As of December 19, 2022, Kineta had 11 full-time employees and one part-time employee, including three employees with M.D., Pharm.D. or Ph.D. degrees. Of these full-time employees, three are engaged in research and development activities and eight are engaged in general and administrative activities. The part-time employee is engaged with general and administrative matters. None of Kineta’s employees are represented by a labor union or covered by a collective bargaining agreement. Kineta considers its relationship with its employees to be good.

Kineta’s human capital resources objectives include, as applicable, identifying, recruiting, retaining, incentivizing and integrating Kineta’s existing and additional employees. Kineta is committed to diversity, equity and inclusion across all aspects of its organization, including in Kineta’s recruitment, advancement and development practices. Each year, Kineta reviews employee demographic information to evaluate its diversity efforts across all functions and levels of the company. Kineta conducts annual performance and development reviews for each of its employees to discuss the individual’s strengths and development opportunities, career development goals and performance goals. Kineta also regularly surveys employees to assess employee engagement and satisfaction. The principal purposes of Kineta’s equity incentive plans are to attract, retain and motivate selected employees, consultants and directors through the granting of stock-based compensation awards. Kineta values its employees and regularly benchmarks total rewards Kineta provides, such as short- and long-term compensation, 401(k) contributions, health, welfare and quality of life benefits, paid time off and personal leave, against Kineta’s industry peers to ensure Kineta remains competitive and attractive to potential new hires.

Properties and Facilities

Kineta occupies approximately 14,870 square feet of office and laboratory space (1,850 square feet of which is subleased to another biotech company) in Seattle, Washington under a lease that expires in July 2024. Kineta has an option to renew for two additional five-year terms.

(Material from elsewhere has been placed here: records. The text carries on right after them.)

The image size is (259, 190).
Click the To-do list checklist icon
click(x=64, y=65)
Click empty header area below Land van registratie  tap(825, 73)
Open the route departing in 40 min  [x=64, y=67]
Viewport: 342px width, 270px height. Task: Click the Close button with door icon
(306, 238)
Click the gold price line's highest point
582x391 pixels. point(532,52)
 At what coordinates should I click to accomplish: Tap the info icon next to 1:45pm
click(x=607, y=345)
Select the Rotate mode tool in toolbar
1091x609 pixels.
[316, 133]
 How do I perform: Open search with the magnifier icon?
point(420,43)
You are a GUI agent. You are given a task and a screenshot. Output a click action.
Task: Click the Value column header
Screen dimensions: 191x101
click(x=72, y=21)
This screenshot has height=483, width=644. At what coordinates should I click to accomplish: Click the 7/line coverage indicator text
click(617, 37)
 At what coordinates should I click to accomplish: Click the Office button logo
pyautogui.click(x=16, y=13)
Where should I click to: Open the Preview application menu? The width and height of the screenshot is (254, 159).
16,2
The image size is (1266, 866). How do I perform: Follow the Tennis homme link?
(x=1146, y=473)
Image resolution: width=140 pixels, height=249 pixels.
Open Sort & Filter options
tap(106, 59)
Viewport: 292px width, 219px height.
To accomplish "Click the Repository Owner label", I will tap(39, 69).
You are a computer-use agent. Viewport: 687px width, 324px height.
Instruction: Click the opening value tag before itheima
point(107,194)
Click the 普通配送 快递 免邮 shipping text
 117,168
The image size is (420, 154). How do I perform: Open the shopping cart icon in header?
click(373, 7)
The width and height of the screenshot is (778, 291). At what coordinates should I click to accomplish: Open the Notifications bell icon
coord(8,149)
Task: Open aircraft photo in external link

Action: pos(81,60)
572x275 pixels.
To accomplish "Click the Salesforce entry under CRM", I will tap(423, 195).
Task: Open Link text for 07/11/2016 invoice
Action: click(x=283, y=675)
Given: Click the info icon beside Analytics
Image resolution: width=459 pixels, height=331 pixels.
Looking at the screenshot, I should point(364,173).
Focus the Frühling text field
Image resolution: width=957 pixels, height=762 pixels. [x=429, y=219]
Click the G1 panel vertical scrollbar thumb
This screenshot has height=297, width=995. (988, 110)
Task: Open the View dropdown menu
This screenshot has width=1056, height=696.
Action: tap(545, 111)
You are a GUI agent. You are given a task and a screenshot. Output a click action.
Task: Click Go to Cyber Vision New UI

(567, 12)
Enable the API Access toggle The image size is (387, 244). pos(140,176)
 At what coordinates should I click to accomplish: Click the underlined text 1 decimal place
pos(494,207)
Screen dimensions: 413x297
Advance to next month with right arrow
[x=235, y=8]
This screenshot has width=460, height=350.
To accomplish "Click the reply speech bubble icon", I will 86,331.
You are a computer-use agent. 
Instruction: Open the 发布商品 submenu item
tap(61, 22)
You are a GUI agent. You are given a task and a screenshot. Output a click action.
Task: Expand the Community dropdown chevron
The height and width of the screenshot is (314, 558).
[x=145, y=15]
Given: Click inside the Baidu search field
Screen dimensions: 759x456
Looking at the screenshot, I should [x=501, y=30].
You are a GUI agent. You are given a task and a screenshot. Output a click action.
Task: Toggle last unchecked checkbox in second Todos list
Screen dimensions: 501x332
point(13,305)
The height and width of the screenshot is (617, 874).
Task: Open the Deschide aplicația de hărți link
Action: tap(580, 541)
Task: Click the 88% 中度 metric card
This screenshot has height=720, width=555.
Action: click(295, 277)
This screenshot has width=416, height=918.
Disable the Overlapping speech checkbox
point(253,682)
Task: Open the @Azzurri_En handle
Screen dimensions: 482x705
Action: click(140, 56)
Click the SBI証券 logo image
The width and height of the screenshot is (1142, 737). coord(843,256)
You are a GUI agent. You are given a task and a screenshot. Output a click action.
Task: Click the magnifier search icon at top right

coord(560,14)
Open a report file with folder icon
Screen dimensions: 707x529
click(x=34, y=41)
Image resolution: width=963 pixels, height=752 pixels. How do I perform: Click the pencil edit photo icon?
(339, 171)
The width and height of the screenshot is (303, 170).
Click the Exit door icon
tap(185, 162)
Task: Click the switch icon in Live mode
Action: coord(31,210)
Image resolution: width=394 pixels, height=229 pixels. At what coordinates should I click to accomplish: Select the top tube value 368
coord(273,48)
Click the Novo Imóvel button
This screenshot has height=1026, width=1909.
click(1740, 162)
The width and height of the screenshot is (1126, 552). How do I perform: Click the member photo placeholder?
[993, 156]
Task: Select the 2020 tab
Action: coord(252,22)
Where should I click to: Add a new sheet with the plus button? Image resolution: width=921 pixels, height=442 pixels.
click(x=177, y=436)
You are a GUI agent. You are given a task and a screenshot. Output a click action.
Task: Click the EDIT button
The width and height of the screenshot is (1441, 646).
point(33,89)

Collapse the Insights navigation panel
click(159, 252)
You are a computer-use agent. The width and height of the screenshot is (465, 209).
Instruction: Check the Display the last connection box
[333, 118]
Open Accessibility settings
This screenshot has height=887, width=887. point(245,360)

Kineta believes that its current facilities are adequate for its current needs and that suitable additional or substitute space at commercially reasonable terms will be available as needed to accommodate any future expansion of Kineta’s operations.

Legal Proceedings

From time to time, Kineta may be a party to litigation or subject to claims incident to the ordinary course of business. Although the results of litigation and claims cannot be predicted with certainty, Kineta currently believes that the final outcome of these ordinary course matters will not have a material adverse effect on Kineta’s business. Regardless of the outcome, litigation can have an adverse impact on Kineta because of defense and settlement costs, diversion of management resources and other factors. Kineta is currently not a party to any material legal proceedings.